Until recently, renewable energy in Wyoming has been predominately wind turbines. With ample open space and a Tri-State transmission line running through Goshen County, it was only a matter of time before this area was seen as a potential location for a commercial/industrial sized solar farm.

For example, Goshen Solar, LLC worked through the Wyoming Industrial Siting Council process to construct an approximately 1,200 acre industrial solar farm in the southwest portion of Goshen County. The estimated tax revenues are listed below:

  • Approximately $8 million in sales and use tax revenue (one-time)
  • Approximately $35 million in total property tax receipts (30-year project life)

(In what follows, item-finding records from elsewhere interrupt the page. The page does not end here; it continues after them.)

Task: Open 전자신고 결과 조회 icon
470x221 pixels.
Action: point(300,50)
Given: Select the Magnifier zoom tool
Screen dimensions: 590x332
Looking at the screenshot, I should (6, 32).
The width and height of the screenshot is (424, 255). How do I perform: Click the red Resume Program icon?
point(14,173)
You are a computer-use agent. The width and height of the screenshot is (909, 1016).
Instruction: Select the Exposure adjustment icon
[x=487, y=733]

    • Approximately $6 million to the Goshen County government
    • Approximately $26 million to education. (Goshen County School District and Eastern Wyoming College)

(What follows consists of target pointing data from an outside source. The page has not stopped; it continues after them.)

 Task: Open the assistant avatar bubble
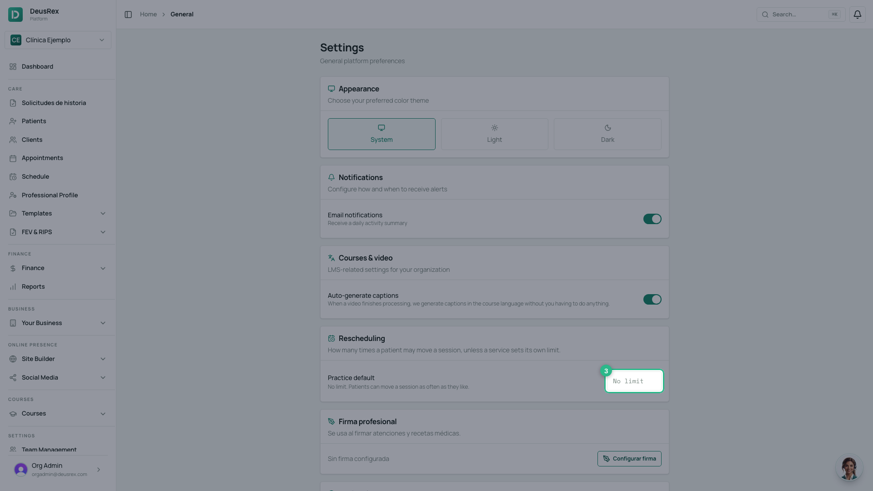pyautogui.click(x=849, y=467)
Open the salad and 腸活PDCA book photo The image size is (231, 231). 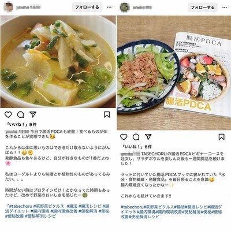174,73
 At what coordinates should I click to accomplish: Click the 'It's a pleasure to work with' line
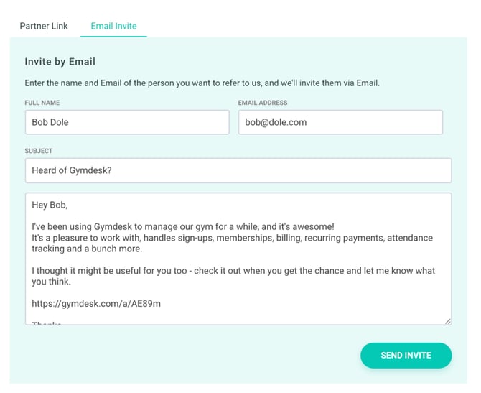coord(232,238)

    • Approximately $3 million to local special districts
  • Approximately 250 temporary workers during construction
  • Creation of 8-10 permanent full-time positions

The estimated revenues above are from the project alone. That doesn’t include the benefits that the local business community will feel from the construction workers staying in hotels, eating in area restaurants and buying gas and groceries. According to the socio-economic study done for the Industrial Siting Application, it is estimated that non-local workers will spend approximately $6.6 million on lodging and $4 million on meals and incidentals in the local economy. In total, it is estimated that Goshen County will have a total impact of $38.4 million (direct and indirect project spending). This economic activity could generate $19.8 million in direct labor income and $2.7 million in secondary labor income for a total of $22.5 million in labor income. This labor income supports 192 direct jobs and 74 secondary jobs for total employment of 266 jobs. Average earnings per job is $84,624, almost double the average earnings per job in Goshen County in 2021.

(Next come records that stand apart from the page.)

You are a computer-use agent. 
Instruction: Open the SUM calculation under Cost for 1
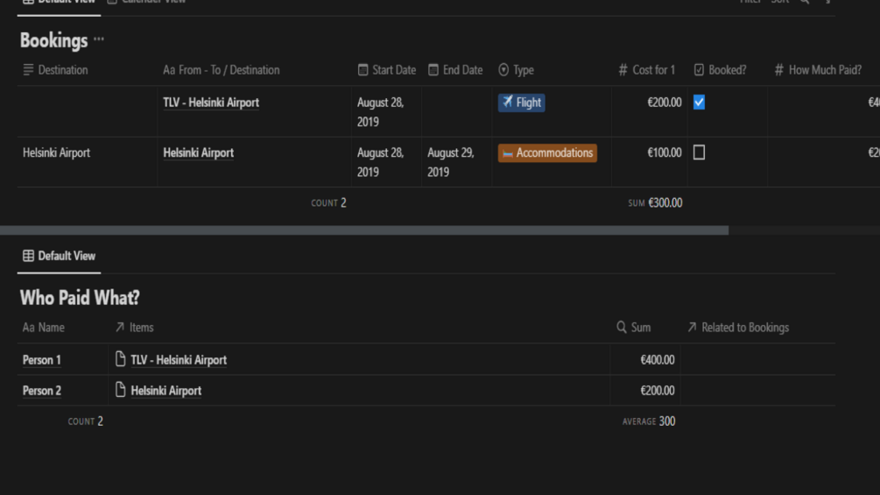tap(655, 203)
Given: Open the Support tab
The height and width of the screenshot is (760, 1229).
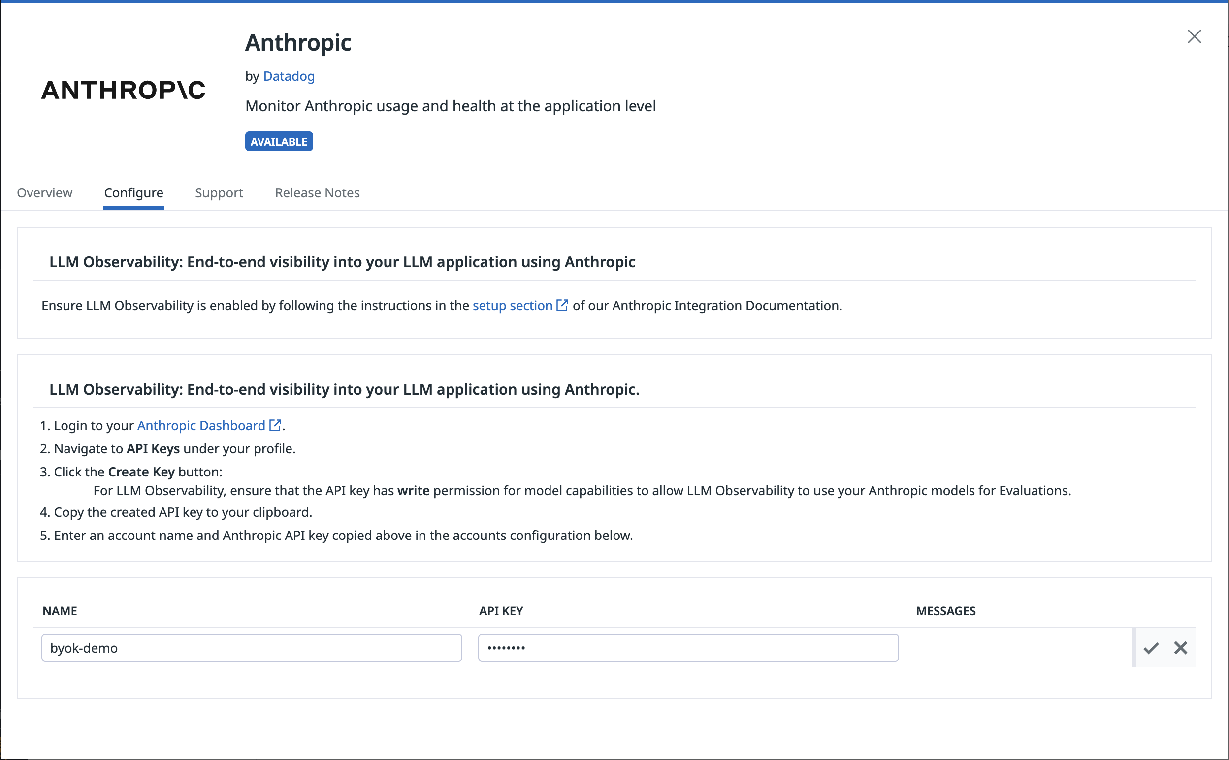Looking at the screenshot, I should (x=219, y=193).
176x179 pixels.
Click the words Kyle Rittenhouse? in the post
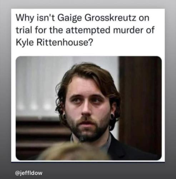pos(54,42)
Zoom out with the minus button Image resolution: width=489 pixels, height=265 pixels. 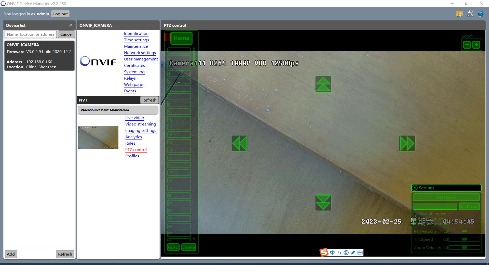tap(467, 45)
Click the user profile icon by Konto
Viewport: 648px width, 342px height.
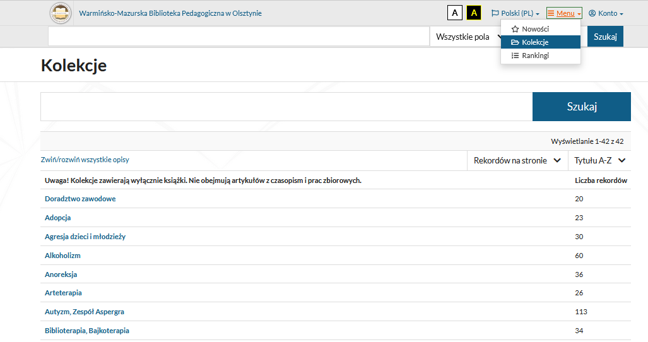point(592,13)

This is an opportunity for Goshen County to receive economic benefit from an energy project, just like Converse and Campbell counties have benefited from coal, oil and gas. Unfortunately, the Goshen County Planning Commission have drafted regulations that will all but kill any future project like the Goshen Solar project. Wyoming has always been an energy export state, why is exporting solar energy any different? Goshen County should embrace economic opportunities and preserve private property rights, not regulate them to another county.